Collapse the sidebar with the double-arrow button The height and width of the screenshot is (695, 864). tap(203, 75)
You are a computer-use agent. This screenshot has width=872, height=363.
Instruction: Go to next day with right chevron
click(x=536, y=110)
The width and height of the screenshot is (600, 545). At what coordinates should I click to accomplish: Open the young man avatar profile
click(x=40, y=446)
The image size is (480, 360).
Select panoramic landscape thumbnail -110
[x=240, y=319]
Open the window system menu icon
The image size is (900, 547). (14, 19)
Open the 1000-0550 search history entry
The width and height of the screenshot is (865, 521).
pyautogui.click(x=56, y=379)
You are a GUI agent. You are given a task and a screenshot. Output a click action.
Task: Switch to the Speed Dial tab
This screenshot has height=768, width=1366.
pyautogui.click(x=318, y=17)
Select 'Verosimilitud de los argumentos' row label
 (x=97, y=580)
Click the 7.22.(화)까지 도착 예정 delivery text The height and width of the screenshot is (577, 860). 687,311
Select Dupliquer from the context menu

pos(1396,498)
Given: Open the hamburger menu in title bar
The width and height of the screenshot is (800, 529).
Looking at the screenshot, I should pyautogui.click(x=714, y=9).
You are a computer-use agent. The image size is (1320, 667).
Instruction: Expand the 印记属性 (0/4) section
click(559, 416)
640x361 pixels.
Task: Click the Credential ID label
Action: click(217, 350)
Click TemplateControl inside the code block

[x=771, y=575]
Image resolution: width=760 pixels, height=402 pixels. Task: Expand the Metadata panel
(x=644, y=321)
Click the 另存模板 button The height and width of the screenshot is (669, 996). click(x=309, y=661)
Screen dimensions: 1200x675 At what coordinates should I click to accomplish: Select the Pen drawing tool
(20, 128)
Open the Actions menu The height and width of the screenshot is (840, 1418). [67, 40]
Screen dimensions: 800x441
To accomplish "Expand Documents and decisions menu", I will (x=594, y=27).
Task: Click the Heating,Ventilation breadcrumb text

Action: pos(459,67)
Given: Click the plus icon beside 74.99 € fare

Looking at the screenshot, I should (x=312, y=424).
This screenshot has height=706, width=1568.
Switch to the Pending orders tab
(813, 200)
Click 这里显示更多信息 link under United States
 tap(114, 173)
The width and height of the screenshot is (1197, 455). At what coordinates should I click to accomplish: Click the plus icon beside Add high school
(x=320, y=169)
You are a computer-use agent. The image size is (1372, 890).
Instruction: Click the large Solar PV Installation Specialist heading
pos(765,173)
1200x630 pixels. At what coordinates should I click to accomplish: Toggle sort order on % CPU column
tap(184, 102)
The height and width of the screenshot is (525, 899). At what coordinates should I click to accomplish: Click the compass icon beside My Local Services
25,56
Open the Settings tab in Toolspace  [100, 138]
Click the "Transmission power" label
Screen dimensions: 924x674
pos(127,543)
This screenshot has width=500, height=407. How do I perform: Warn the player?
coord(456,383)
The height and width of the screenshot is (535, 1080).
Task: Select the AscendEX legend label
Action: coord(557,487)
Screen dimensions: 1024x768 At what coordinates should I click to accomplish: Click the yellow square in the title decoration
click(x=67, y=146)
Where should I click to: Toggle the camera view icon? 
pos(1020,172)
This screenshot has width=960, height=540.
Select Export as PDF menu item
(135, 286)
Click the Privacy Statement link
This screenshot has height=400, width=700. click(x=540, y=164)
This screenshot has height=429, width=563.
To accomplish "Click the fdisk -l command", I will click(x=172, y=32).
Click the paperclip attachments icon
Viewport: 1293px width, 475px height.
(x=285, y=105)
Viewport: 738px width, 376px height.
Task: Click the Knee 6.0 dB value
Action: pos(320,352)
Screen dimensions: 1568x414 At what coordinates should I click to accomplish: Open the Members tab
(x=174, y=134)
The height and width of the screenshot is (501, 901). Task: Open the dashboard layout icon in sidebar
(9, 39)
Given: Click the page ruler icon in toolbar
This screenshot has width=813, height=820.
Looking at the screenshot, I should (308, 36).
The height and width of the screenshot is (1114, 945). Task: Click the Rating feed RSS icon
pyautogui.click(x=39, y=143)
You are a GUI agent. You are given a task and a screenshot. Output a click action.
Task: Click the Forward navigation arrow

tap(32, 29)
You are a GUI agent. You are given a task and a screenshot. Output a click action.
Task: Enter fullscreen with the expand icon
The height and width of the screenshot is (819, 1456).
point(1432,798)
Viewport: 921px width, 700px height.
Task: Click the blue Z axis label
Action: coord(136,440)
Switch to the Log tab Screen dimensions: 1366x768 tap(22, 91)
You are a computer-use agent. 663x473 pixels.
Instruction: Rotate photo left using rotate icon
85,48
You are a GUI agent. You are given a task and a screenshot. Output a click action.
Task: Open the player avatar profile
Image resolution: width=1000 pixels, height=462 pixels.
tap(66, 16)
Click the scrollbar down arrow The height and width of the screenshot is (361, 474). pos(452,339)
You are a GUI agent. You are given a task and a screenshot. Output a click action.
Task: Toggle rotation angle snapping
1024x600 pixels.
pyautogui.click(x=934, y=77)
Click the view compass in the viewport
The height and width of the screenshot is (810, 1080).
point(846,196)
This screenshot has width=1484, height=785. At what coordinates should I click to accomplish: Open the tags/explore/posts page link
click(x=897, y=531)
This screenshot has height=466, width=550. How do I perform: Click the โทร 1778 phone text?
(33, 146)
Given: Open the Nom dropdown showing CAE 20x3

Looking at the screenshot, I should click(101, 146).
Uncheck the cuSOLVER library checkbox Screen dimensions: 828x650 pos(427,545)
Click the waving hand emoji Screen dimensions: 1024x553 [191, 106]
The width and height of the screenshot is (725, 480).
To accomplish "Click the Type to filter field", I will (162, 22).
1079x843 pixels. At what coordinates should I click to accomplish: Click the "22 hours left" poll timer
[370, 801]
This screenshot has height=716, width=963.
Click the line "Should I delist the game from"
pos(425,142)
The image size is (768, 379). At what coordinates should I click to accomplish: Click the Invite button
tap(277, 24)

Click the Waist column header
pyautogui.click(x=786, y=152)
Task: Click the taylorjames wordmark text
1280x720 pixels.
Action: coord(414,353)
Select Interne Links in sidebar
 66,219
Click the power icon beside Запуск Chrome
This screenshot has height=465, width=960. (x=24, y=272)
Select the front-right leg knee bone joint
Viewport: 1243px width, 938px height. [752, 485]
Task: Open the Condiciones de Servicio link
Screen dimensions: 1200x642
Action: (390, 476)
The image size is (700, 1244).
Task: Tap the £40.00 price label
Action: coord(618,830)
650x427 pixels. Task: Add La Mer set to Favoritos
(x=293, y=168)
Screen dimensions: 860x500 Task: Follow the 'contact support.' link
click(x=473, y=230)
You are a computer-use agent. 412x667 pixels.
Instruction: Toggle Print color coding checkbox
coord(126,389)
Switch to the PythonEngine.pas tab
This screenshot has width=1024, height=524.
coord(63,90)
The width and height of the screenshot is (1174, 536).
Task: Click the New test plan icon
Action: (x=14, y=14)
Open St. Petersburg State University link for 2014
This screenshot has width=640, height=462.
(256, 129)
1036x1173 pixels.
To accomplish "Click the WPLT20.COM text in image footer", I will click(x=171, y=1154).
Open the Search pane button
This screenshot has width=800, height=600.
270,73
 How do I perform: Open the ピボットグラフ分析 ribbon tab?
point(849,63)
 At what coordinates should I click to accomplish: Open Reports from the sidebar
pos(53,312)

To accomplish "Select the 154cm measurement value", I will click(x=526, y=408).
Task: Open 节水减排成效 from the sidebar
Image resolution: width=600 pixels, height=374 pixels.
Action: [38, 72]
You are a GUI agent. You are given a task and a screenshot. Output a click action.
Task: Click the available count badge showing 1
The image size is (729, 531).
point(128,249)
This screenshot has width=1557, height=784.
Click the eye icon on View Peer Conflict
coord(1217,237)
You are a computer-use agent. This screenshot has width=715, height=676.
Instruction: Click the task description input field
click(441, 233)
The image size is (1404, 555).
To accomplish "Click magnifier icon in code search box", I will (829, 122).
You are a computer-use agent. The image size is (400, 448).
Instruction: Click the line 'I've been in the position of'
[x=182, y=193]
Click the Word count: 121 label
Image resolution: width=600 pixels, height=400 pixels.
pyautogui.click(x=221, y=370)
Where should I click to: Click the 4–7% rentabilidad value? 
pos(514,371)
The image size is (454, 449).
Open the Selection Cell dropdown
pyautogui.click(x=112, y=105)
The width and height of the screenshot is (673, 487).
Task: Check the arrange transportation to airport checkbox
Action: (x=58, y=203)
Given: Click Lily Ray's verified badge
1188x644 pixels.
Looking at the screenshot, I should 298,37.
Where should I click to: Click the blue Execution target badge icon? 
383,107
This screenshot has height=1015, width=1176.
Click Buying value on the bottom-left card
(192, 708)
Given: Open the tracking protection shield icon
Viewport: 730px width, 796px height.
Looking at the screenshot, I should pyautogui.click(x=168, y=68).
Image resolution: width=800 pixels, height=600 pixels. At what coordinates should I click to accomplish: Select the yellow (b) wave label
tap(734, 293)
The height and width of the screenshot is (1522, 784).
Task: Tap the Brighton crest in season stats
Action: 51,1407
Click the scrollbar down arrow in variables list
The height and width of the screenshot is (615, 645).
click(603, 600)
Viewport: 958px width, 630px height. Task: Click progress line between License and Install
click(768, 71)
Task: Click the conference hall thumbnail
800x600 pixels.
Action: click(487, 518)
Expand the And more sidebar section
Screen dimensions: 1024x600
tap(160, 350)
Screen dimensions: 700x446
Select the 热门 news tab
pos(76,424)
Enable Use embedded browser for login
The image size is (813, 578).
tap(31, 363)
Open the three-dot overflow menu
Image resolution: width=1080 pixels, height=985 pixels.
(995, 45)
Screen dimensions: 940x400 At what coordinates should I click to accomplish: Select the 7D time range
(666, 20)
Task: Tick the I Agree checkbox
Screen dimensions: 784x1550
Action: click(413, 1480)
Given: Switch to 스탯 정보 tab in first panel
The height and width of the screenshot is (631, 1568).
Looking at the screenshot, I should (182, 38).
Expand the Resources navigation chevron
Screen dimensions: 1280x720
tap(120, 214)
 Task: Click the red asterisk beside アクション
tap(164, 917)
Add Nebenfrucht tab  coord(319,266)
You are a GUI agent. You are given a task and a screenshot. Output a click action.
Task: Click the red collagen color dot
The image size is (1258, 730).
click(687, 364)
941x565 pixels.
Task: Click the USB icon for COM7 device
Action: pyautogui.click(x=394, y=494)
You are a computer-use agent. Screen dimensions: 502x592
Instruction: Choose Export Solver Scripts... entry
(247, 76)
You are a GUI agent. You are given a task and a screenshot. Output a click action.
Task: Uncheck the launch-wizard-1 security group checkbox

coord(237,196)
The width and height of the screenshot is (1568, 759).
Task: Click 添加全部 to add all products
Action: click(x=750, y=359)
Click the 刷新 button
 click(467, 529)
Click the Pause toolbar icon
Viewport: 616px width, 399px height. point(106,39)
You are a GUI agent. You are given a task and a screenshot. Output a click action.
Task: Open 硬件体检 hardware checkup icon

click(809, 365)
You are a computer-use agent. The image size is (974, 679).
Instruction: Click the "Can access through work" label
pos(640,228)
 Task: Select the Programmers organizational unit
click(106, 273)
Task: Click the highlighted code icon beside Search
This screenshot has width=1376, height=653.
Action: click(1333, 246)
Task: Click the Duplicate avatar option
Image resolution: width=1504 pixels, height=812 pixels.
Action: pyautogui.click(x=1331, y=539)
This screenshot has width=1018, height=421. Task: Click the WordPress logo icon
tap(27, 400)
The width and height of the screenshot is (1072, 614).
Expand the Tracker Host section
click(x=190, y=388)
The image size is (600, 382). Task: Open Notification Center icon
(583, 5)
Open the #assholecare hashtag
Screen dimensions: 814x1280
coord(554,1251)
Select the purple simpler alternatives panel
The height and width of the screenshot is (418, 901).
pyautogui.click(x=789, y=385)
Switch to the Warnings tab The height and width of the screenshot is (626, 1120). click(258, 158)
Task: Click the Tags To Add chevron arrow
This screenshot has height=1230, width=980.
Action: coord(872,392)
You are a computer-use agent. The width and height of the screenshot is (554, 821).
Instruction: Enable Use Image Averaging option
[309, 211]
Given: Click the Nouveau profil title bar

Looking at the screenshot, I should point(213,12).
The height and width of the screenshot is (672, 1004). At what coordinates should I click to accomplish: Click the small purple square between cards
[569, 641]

------

Each line above from the one with "Uncheck the cuSOLVER" up to and including the one with "You are a computer-use agent. 412x667 pixels." must be set down exactly, and no line outside that span may appear.

Solution to this problem>
Uncheck the cuSOLVER library checkbox Screen dimensions: 828x650 pos(427,545)
Click the waving hand emoji Screen dimensions: 1024x553 [191, 106]
The width and height of the screenshot is (725, 480).
To accomplish "Click the Type to filter field", I will (162, 22).
1079x843 pixels. At what coordinates should I click to accomplish: Click the "22 hours left" poll timer
[370, 801]
This screenshot has height=716, width=963.
Click the line "Should I delist the game from"
pos(425,142)
The image size is (768, 379). At what coordinates should I click to accomplish: Click the Invite button
tap(277, 24)

Click the Waist column header
pyautogui.click(x=786, y=152)
Task: Click the taylorjames wordmark text
1280x720 pixels.
Action: coord(414,353)
Select Interne Links in sidebar
 66,219
Click the power icon beside Запуск Chrome
This screenshot has height=465, width=960. (x=24, y=272)
Select the front-right leg knee bone joint
Viewport: 1243px width, 938px height. [752, 485]
Task: Open the Condiciones de Servicio link
Screen dimensions: 1200x642
Action: (390, 476)
The image size is (700, 1244).
Task: Tap the £40.00 price label
Action: coord(618,830)
650x427 pixels. Task: Add La Mer set to Favoritos
(x=293, y=168)
Screen dimensions: 860x500 Task: Follow the 'contact support.' link
click(x=473, y=230)
You are a computer-use agent. 412x667 pixels.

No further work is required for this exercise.